WHAT THE TASK REQUIRES: Give the stretch from the line containing "You are a computer-use" through the line containing "point(203,365)" again, both ends included, and keep the requests unchanged. Multiply each coordinate in the answers by 0.5, rounding to whole numbers with halves going up, and return only those lines.

DATA RECORDS:
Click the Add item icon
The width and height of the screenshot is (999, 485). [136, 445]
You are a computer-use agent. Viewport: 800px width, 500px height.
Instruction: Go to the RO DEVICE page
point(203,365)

---

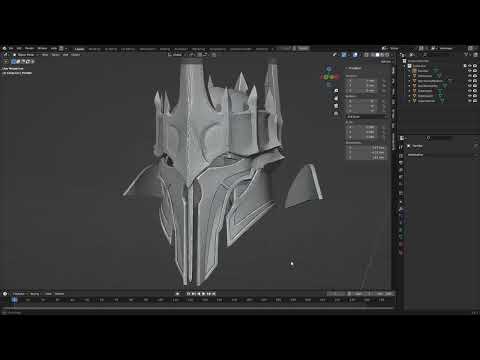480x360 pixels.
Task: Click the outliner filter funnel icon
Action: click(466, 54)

SOLUTION TO THE PROBLEM:
You are a computer-use agent. Viewport: 800px width, 500px height.
Instruction: Go to the RO DEVICE page
point(102,183)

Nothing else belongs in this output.